DIÁRIO DA PANDEMIA
Sentado na janela do apartamento, as pernas para fora, dou o aviso: “Vou pular”. Ali em baixo, no pátio, uma multidão começa a se aglomerar. Uns me pedem calma, outros dizem para não fazer isso, mas a maioria faz coro: “Pula! Pula!” Os bombeiros arrombaram a porta do meu mocó, então entrando, Jolim defende valentemente o território, ora latindo como um desesperado, ora dizendo claramente aos invasores que chispem dali. Sentado na janela, de pernas para fora, eu entendia a linguagem do cachorro. Os bombeiros avançam, valentemente. Arrombam a porta do quarto, trancada à chave.

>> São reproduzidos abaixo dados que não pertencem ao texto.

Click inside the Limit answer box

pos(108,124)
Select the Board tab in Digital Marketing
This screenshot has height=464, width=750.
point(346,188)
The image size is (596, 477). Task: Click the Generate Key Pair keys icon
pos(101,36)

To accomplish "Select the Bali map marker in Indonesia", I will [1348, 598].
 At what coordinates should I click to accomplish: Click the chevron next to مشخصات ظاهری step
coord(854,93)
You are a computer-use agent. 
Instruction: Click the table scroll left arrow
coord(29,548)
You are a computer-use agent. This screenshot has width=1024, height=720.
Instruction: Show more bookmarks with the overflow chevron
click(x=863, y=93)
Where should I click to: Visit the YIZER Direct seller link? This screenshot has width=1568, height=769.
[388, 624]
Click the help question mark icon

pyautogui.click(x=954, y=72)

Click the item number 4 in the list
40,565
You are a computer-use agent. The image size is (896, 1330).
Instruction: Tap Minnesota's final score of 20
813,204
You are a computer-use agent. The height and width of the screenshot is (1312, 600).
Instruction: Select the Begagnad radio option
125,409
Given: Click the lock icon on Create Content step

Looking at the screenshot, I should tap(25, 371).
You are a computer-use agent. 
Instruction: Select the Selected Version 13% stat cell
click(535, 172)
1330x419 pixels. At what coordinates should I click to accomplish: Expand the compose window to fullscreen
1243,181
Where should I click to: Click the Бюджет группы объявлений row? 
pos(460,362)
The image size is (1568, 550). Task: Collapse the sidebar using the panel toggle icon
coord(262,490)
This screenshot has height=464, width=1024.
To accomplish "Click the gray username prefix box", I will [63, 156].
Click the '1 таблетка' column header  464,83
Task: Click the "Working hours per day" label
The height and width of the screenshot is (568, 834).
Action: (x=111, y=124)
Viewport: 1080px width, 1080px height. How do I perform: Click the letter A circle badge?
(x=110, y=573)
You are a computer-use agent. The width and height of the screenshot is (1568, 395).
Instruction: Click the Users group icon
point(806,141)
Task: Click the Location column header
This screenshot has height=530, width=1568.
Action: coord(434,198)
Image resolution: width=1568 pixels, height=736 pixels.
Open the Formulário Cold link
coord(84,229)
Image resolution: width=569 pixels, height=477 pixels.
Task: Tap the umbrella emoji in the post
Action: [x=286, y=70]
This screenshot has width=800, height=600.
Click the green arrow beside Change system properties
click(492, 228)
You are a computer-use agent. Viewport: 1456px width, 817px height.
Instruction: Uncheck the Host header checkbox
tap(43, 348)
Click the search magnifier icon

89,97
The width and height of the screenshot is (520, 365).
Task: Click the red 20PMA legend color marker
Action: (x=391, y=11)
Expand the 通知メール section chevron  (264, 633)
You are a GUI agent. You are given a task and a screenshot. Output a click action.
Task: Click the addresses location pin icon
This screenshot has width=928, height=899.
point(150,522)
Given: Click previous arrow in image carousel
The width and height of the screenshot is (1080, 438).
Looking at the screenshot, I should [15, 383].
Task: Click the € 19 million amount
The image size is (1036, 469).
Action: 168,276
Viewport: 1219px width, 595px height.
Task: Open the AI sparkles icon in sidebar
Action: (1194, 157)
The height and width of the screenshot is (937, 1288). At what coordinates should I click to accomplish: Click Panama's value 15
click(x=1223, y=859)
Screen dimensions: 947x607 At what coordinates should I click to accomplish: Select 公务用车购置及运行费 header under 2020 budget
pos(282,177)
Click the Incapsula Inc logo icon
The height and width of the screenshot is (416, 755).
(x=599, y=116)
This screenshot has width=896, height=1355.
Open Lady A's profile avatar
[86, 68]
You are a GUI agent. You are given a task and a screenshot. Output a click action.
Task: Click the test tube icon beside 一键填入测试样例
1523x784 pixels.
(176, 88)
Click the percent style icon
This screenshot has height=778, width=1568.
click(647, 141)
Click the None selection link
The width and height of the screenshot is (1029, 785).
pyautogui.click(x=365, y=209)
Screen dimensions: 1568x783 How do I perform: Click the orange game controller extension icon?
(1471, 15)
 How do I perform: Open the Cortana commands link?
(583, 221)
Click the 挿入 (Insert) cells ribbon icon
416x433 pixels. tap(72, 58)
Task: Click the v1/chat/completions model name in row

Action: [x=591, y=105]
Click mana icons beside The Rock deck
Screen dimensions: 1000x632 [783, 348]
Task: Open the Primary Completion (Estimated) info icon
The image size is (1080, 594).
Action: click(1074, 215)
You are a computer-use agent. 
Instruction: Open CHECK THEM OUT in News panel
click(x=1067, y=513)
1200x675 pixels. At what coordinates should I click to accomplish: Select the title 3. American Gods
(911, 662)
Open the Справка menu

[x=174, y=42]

Eles vêm em minha direção, querem me impedir de saltar no espaço e acabar com tudo. Um dos invasores é uma mulher, ela chega perto de mim, me tira dali, me carrega no colo até minha cama. Um bombeiro fecha as cortinas, fazendo escuro. Jolim dá um latido de alegria e o bombeiro põe o dedo nos lábios, shhh, o menino vai dormir. Minha mãe canta canções de ninar de um ontem perdido na memória, e a esperança de viver volta a pulsar neste peito desesperado.
Filme: MÁ EDUCAÇÃO (Direção de Pedro Almodovar, com Gael García Bernal, Fele Martínez e Daniel Giménes Cacho). As aventuras de um menino lesado que só era levado a sério pelo rebanho de reses que o ouviam quando ele ia ao pasto.